Sure thing. Can I attach it here somehow? (I'm sorry about the dumb question, I couldn't find a way to do it)

Anyway, after few more tests today the problem seems to still appear at 4096, and it still seems to relate to recurrent CPU peaks (probably caused by an overlapping of expensive processes that occur when the radar sensor turns to 1, I'm working on it to see if I can at least distribute them better).

giuliomoro yes! Perhaps a misleading label ...

I mean it does what it says.. it stops the patch from running. Is there a way to reboot it in a similar way too?
I have to specify that my efforts have been so far into keeping this entire project "off the box", meaning no computer in sight, so whatever process involving rebooting/restarting would be preferably executed without the need for the IDE.

giuliomoro · May 11, 2022

robinm it stops the patch from running. Is there a way to reboot it in a similar way too?

When the patch is running on boot, it will restart automatically when stopped. So you stop it tapping that and it will restart in a couple of seconds.

giuliomoro · May 11, 2022

robinm Sure thing. Can I attach it here somehow? (I'm sorry about the dumb question, I couldn't find a way to do it)

Best option is to put it on github or a file sharing system (e.g.: onedrive, google drive, dropbox) and share the link here

giuliomoro · May 11, 2022

robinm (probably caused by an overlapping of expensive processes that occur when the radar sensor turns to 1, I'm working on it to see if I can at least distribute them better).

now this makes more sense. I think I have an intuition as to why a CPU spike would cause the large-blocksize audio thread to start drifting away from the other thread performing I/O at 128 samples per block.

Rrobinm · May 11, 2022

Great, I've put the entire Bela project here:
https://listahaskoliislands-my.sharepoint.com/:u:/g/personal/robin19_lhi_is/ETvYB-Nt0j9DjyR10uCodsMBOP9uCoKY1DhvAiRgrxkhKw?e=dhoQpH

Let me know if you're able to access the link (should be public). I wanna clean it up before I put it on Github..
nonetheless it should be all commented enough for you to get oriented, if you need to take a look inside.
Sensors settings are in the top-left area of the patch.
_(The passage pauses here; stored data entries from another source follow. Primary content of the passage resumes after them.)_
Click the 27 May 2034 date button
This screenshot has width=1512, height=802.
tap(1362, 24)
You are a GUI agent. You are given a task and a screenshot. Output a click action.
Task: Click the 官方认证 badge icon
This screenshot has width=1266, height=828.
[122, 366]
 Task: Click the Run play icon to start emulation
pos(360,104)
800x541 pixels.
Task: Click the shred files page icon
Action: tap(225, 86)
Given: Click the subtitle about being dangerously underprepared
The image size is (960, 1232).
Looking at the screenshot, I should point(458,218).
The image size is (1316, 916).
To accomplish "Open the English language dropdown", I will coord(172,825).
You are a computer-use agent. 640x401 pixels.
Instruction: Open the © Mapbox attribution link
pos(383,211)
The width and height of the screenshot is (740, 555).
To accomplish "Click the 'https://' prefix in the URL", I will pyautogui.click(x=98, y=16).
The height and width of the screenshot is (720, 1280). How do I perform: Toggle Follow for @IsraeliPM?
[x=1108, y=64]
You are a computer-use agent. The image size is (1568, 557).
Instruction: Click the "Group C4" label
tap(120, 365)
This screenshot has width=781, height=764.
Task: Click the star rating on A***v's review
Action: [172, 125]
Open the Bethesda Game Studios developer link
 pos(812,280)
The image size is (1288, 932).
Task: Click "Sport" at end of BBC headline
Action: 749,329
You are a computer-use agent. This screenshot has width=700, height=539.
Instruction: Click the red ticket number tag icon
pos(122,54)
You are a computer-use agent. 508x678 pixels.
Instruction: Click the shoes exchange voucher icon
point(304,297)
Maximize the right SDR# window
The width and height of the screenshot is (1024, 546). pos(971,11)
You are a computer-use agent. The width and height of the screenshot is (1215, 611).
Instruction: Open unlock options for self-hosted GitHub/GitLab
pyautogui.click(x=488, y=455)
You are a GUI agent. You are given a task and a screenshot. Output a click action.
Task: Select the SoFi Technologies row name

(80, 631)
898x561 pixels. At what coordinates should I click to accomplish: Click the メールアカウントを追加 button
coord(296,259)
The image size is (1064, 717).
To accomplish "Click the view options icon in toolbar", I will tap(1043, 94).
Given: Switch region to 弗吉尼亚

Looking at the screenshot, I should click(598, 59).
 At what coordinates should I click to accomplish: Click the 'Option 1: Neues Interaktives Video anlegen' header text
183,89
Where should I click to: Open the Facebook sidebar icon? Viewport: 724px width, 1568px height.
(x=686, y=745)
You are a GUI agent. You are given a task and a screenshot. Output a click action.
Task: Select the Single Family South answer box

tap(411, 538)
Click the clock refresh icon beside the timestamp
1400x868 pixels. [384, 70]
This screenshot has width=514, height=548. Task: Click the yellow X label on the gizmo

giuliomoro I think I have an intuition as to why a CPU spike would cause the large-blocksize audio thread to start drifting away from the other thread performing I/O at 128 samples per block.

I tried to use delays of 100ms for each instance of the radar sensor input, so that every time it turned to 1 it would switch processes on one by one (the ones that I thought are overlapping, wherever synchronicity wasn't needed). It didn't change absolutely anything in the CPU consumption, and the drifting occurred anyway. It's possible that I'm missing something stupid and obvious on the way, so if you happen to do tests in that sense I'd be happy to hear what you get.